テレビを見ていたらPS3のソフトの宣伝が。それ自体は珍しくないのですが、コピーに「映画」というものがまた使われていました。おそらく「映画そのもの」とかそんな感じだったかと。

昔からこのゲームでよく使われる「映画」もしくは「映画的」という言葉は、ゲームの宣伝コピーとして使われていますよね。ただ、それによる広告としての効果というのは、現在ではどれくらいあるか微妙なところです。少なくとも私の場合、ゲームが映画らしくても昔ならともかく今は欲しいとは思わないし、普通の人も「それなら映画見に行くよ」って人が多いのではないかと。
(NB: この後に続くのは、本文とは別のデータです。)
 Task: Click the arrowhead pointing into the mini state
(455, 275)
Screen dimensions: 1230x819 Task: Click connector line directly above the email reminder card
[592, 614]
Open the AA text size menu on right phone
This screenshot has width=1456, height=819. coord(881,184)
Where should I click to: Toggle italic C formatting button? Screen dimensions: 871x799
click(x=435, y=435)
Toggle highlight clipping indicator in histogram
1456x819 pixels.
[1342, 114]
まあ「映画的」という言葉がただハードに頼って綺麗なだけ、実写に近い映像なだけで使われているものが多いのでインフレを起こしてしまったせいもあるかもしれません。

でも、それでもまだこの「映画的」って表現を使い続ける当たり、そんなにゲームの作り手は映画が好きなのか?と感じることが多いのではないでしょうか。だけど、必ずしもそうではないんじゃないかと思えます。

 

ならば何故、これほどまでに「映画的」という表現が使われるのかというと、そのゲームの特徴を伝える言葉で、ユーザーにインパクトを与えられるものが「映画」とか「映画的」が一番簡単だからではないかと。

すなわち、そのゲームの特徴は何?と聴かれたときに、映像が綺麗ならば見た目ですぐわかります。しかしシステムが凝っているとかバランスがいいとかストーリーがいいとかいうのは、かなり説明に骨が折れます。というかものによってはゲームをしてみないとわからないでしょう。ですので、視覚的に短時間で実証できる、つまりCMや写真でわかる映像の良さが「映画的」と使われているのではないかと。

これは別に対ユーザーではなく、開発者が対上役に、もしくは会社が対店(店舗)用に使っている可能性もあります。据置ハード、特にPS3ではそれ以外に説明しようとすると、例えば高度な処理能力を使って同時に様々なタスクをこなす等の面白さを出すにしても、それを一言で言える言葉がないのですよね。で、結局通すためにだれにでもわかりやすい視覚的なもの、すなわち「映画」を出すしかないというわけで。

 

でも、ある意味無理はないのですよね。会社の偉い人だって売れさせなければいけませんし、店だって同様。そして自分が例えそのおもしろさを分かっていても、店の人やユーザーに伝わるとは限りません。故にそういったわかりやすい記号を前面に押し出さざるを得ないのではないかと。

例えば『スーパーマリオギャラクシー』の面白さは、徹底的に調整された難易度もよくブログなどでは挙げられていますが、それを他の人に伝えるのは非常に難しいです。また仮にそれが通ったとしても、例えば問屋の人、店舗の人、そしてユーザーに伝えるのは言葉だけでは非常に困難でしょう。結局のところ実際に遊んでもらわないとわからないわけですが、それが出来る段階になるにはかなりの過程を経なければなりませんし。特にそのソフトに興味のない人には。完成したソフトでこれですので、開発段階ではその難しさはいかほどのものか。

かつて、『スーパーマリオブラザーズ』の面白さがみんな分からなかったときに、当時の山内社長が「これは売れる」と言い切ったという逸話がありますが、見る目、立場、度胸含めこれはかなりレアだと思います。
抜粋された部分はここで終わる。